Discovery of exploitable conditions through predicate inference

An efficient access strategy for virtually any query relies on the presence of sargable conditions in the WHERE, ON, and HAVING clauses. Indexed retrieval is possible only by exploiting sargable conditions as matching predicates. In addition, hash, merge, and block-nested loops join can only be used when an equijoin condition is present. For these reasons, SQL Anywhere does detailed analysis of the search conditions in the original query text to discover simplified or implied conditions that can be exploited by the optimizer.

As a preprocessing step, several simplifications are made to predicates in the original statement once view expansion and merging have taken place. For example:

  • X = X is rewritten as X IS NOT NULL if X is nullable; otherwise, the predicate is eliminated.

  • ISNULL(X,X) is rewritten as X.

  • X+0 is rewritten as X if X is a numeric column.

  • AND 1=1 is eliminated.

  • OR 1=0 is eliminated.

  • IN-list predicates that consist of a single element are converted to simple equality conditions.

After this preprocessing step, SQL Anywhere attempts to normalize the original search condition into conjunctive normal form (CNF).
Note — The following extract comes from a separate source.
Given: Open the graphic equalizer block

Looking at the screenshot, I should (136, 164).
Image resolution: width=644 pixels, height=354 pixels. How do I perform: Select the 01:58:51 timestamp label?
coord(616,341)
For an expression to be in CNF, each term in the expression must be AND'ed together. Each term is either made up of a single atomic condition, or a set of conditions OR'ed together.

Converting an arbitrary condition into CNF may yield an expression of similar complexity, but with a much larger set of conditions. SQL Anywhere recognizes this situation, and refrains from naively converting the condition into CNF. Instead, SQL Anywhere analyzes the original expression for exploitable predicates that are implied by the original search condition, and ANDs these inferred conditions to the query. Complete normalization is also avoided if this requires duplication of an expensive predicate (for example, a quantified subquery predicate). However, the algorithm merges IN-list predicates together whenever feasible.

Once the search condition has either been completely normalized or the exploitable conditions have been found, the optimizer performs transitivity analysis to discover transitive equality conditions, primarily transitive join conditions and conditions with a constant. In doing so, the optimizer increases its degrees of freedom when performing join enumeration during its cost-based optimization phase, since these transitive conditions may permit additional alternative join orders.